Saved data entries
══════════════════════════════

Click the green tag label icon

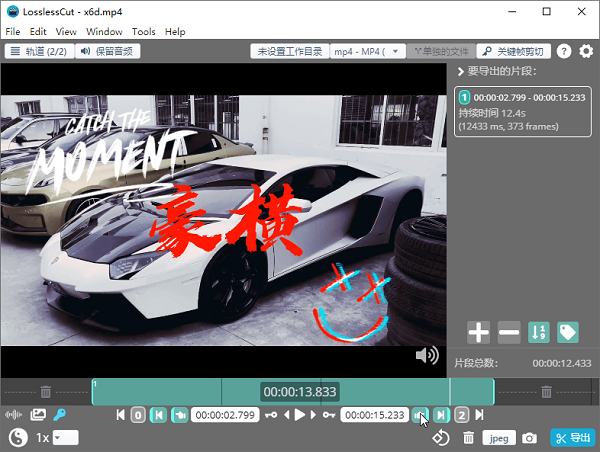coord(568,332)
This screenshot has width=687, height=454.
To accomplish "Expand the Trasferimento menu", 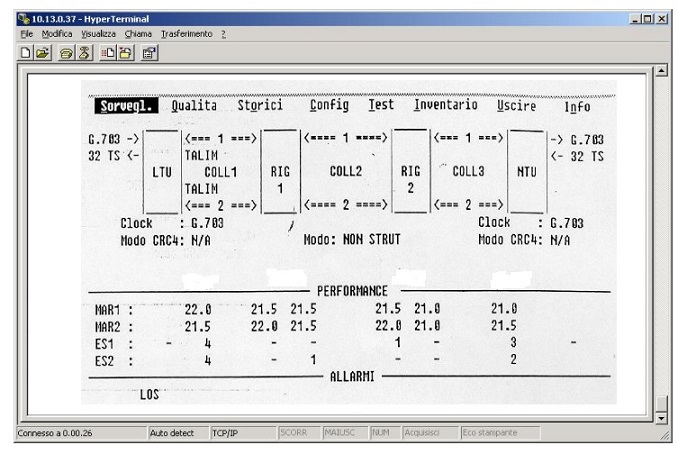I will [186, 34].
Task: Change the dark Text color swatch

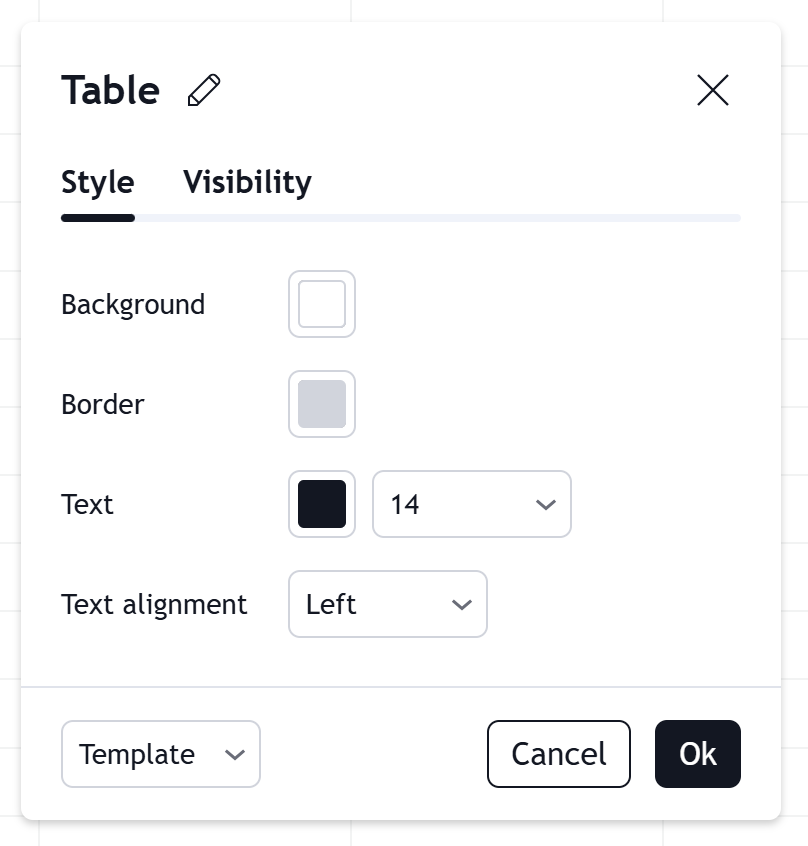Action: pos(322,504)
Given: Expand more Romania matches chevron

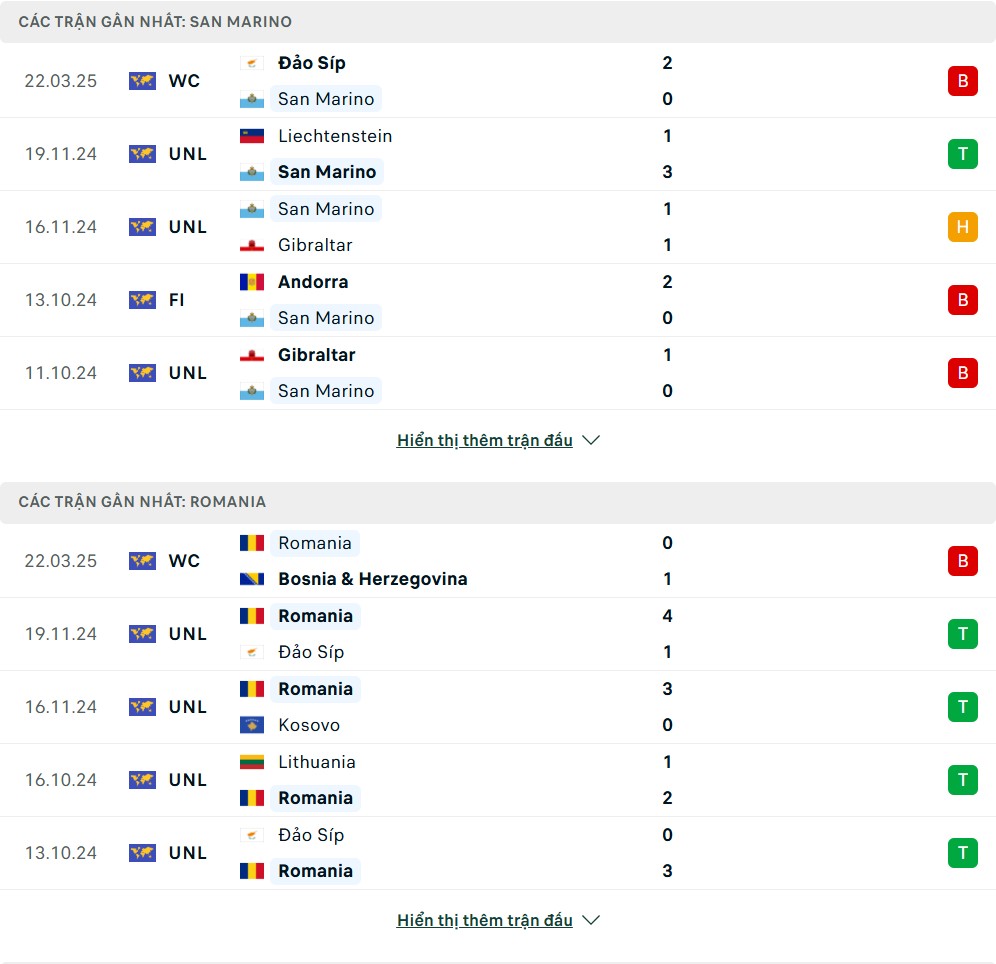Looking at the screenshot, I should click(x=591, y=920).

══════════════════════════════

- [WHAT YOU SHOULD DO] For this exercise, repeat word for word only the lines from the one containing "Task: Change the dark Text color swatch" through the end of the data, including both. Pictures do not go in the copy.

- [WRITTEN REPLY]
Task: Change the dark Text color swatch

Action: pos(322,504)
Given: Expand more Romania matches chevron

Looking at the screenshot, I should click(x=591, y=920).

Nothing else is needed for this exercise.